13. In short, the Arbitral Tribunal awarded the sums claimed by the Claimants, not on the grounds advanced in the Statements of Claim, which were rejected, but under the provisions of Article 1316 of the Civil Code, which was not expressly pleaded.

14. The arbitration Respondent contends, as Appellant - "i) [the Award]...deal[s] with disputes not contemplated by and not falling within the terms of the submission to arbitration; (ii) .....contain(s] decisions on matters beyond the scope of the submissions to arbitration; (iii) ..the Respondent was unable to present its case; (iv).. the enforcement of [the Award] would be contrary to public policy." (Summons dated 14 November 2013)

15. All of these contentions are disputed by the Claimants.

Court Proceedings

16. On 9 October 2013 Hellman J. gave leave to enter judgment in the terms of the Consolidated Final Award (and of an Addendum thereto, not relevant for present purposes), on the ex parte application of the Claimants.

17. By Summons dated 14 November 2014, the arbitration Respondent applied to set aside the Order of Hellman J, on the grounds stated in paragraph 14 (above).

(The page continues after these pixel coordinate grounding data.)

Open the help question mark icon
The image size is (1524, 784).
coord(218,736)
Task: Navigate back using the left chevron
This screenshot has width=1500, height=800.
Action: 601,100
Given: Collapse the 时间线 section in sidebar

18. The application was dismissed by on 31 January 2014 by the Chief Justice following a hearing in Chambers. The Chief Justice gave his Reasons for Decision dated 14 February 2014.

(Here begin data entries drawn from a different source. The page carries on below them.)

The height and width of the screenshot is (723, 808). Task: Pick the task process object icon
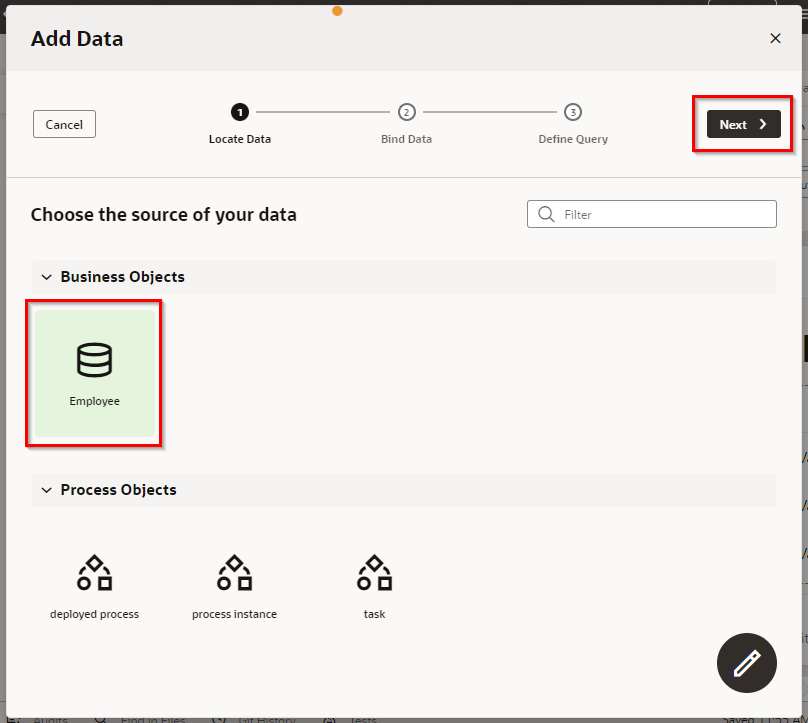(374, 573)
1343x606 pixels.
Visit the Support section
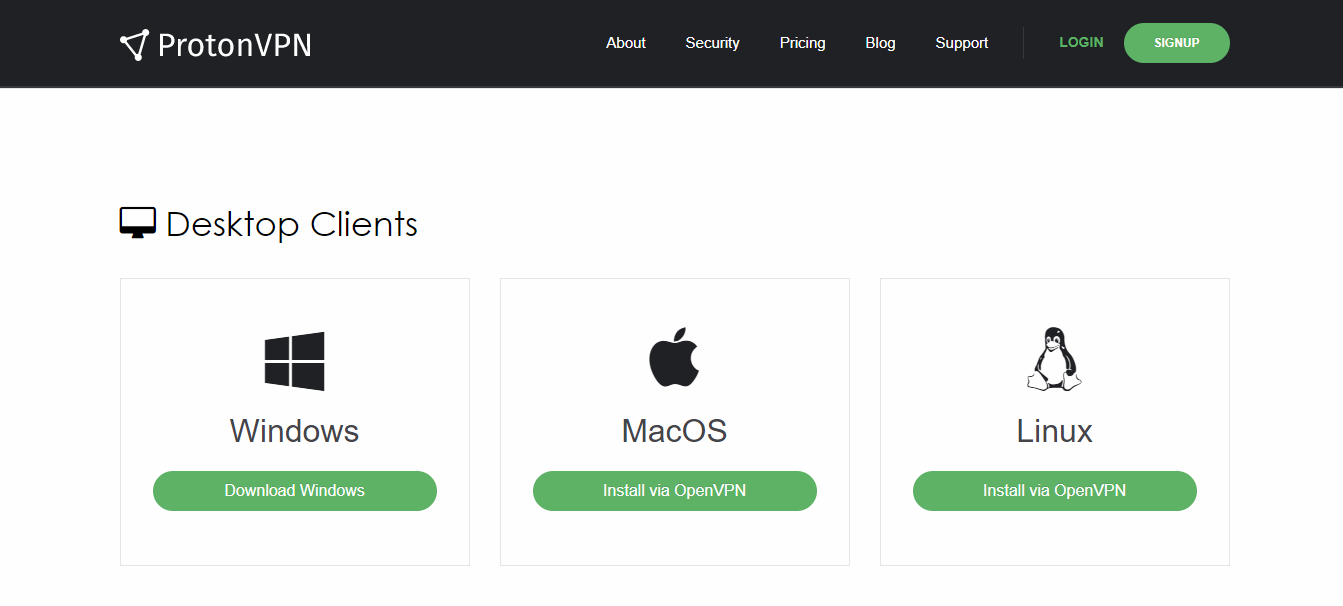coord(962,43)
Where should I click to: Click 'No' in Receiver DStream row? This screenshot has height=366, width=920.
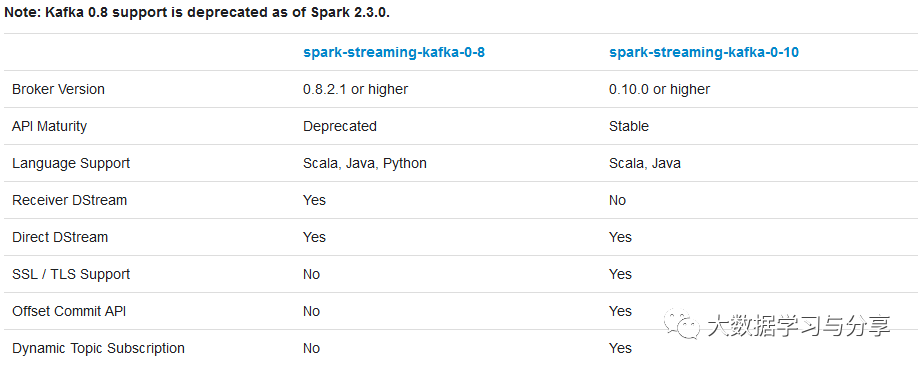pos(617,200)
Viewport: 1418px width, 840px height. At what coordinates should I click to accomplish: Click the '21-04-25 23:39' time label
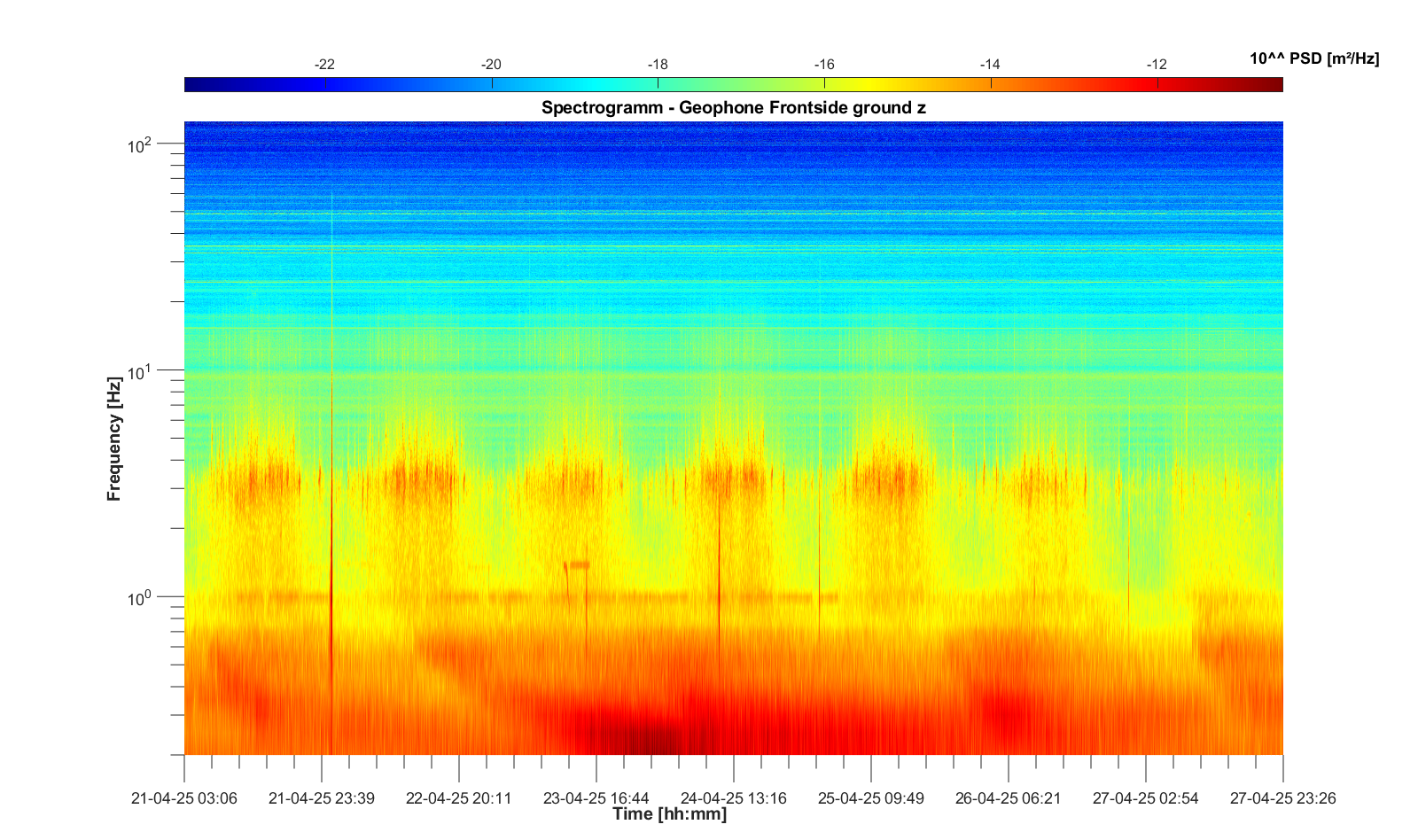tap(322, 798)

19. The Appellant (arbitration Respondent) was represented before the Chief Justice and before this Court by Mr. Saul Froomkin OBE QC, and the Claimants (Respondents to the Summons and to this Appeal) by Mr. David Kessaram. The Court is grateful to both counsel for their succinct and helpful submissions. Ground (1) - Excess of Jurisdiction

20. Section 42(2) of the Bermuda International Conciliation and Arbitration Act 1993 ("the Act") provides inter alia that enforcement of an Award may be refused where the defendant proves - "(d)..... that the award deals with a difference not contemplated by or not falling within the terms of the submission to arbitration or contains decisions on matters beyond the scope of the submission to arbitration;..". 5

21. It was unclear to the Chief Justice whether, and if so to what extent the arbitration Respondent was contending before him that the Arbitral Tribunal had no jurisdiction to decide what may be called the Article 1316 issue. He said, in a footnote "The line between the two limbs of attack on the Award was itself somewhat blurred.......". He held that this first limb was "wholly unmeritorious" (Reasons, paragraph 23) and he added that no jurisdictional point was raised before the Tribunal (ibid.).

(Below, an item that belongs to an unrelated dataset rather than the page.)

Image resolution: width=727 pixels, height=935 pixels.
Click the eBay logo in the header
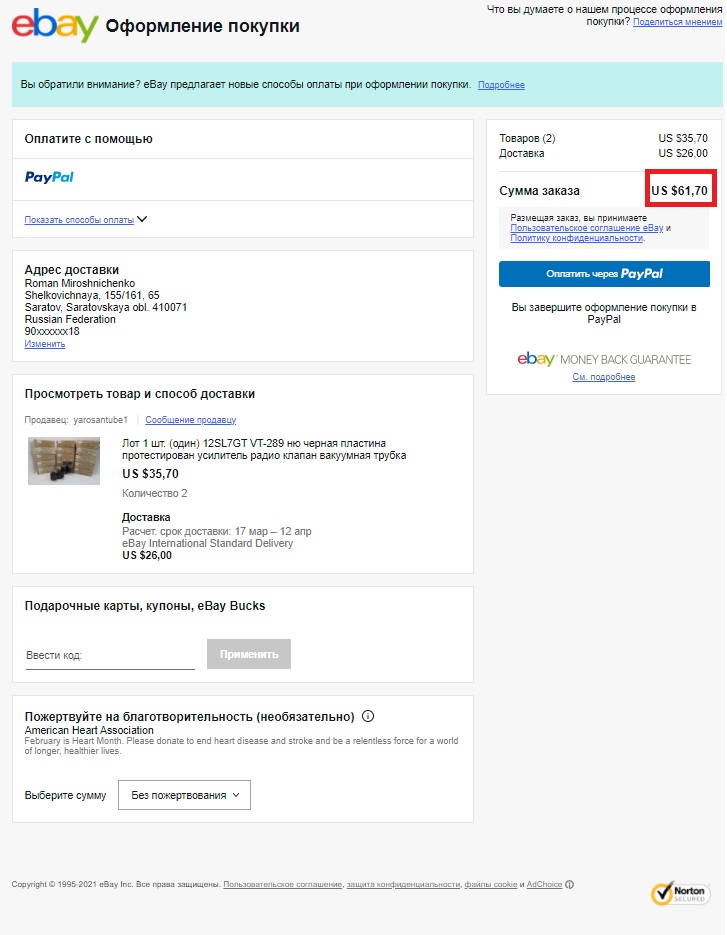pos(54,26)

22. In my judgment, it is clear beyond doubt that the jurisdictional challenge must fail. The arbitration agreement was contained in the covering letters to the two documents that were described as Promissory Notes, and it was in the following terms - "All disputes arising out of or in connection with this letter shall be finally settled under the administrative and procedural rules of [SIA)]......". Each letter identified the relevant Promissory Note which was attached to it.

23. Mr. Froomkin's submission, as I understood it, was that the claims were for moneys due under documents which described themselves as Promissory Notes but the Arbitral Tribunal held that they were not properly described as such. Therefore, he submitted, the arbitration agreement did not include claims made under documents that were not promissory notes. But, having regard to the facts that, first, the arbitration agreement includes disputes arising "out of or in connection with this letter" (emphasis supplied), and secondly, the documents, even if they were wrongly described as promissory notes, were identified in and attached to the letter, I would reject that argument as untenable. 6

24. Reference is also made to the terms of the Notices of Arbitration that were given by the Claimants dated 12 July 2010. They referred to "the arbitration agreements found in the following letters enclosing Promissory Notes", specifically identifying the letters and Promissory Notes "issued in accordance with the Product Supply Agreement" which it identified. The claims included «"All amounts due and payable....pursuant to" the Promissory Notes, and "(c) Any other reliefs as may be just and expedient" (paragraph 24).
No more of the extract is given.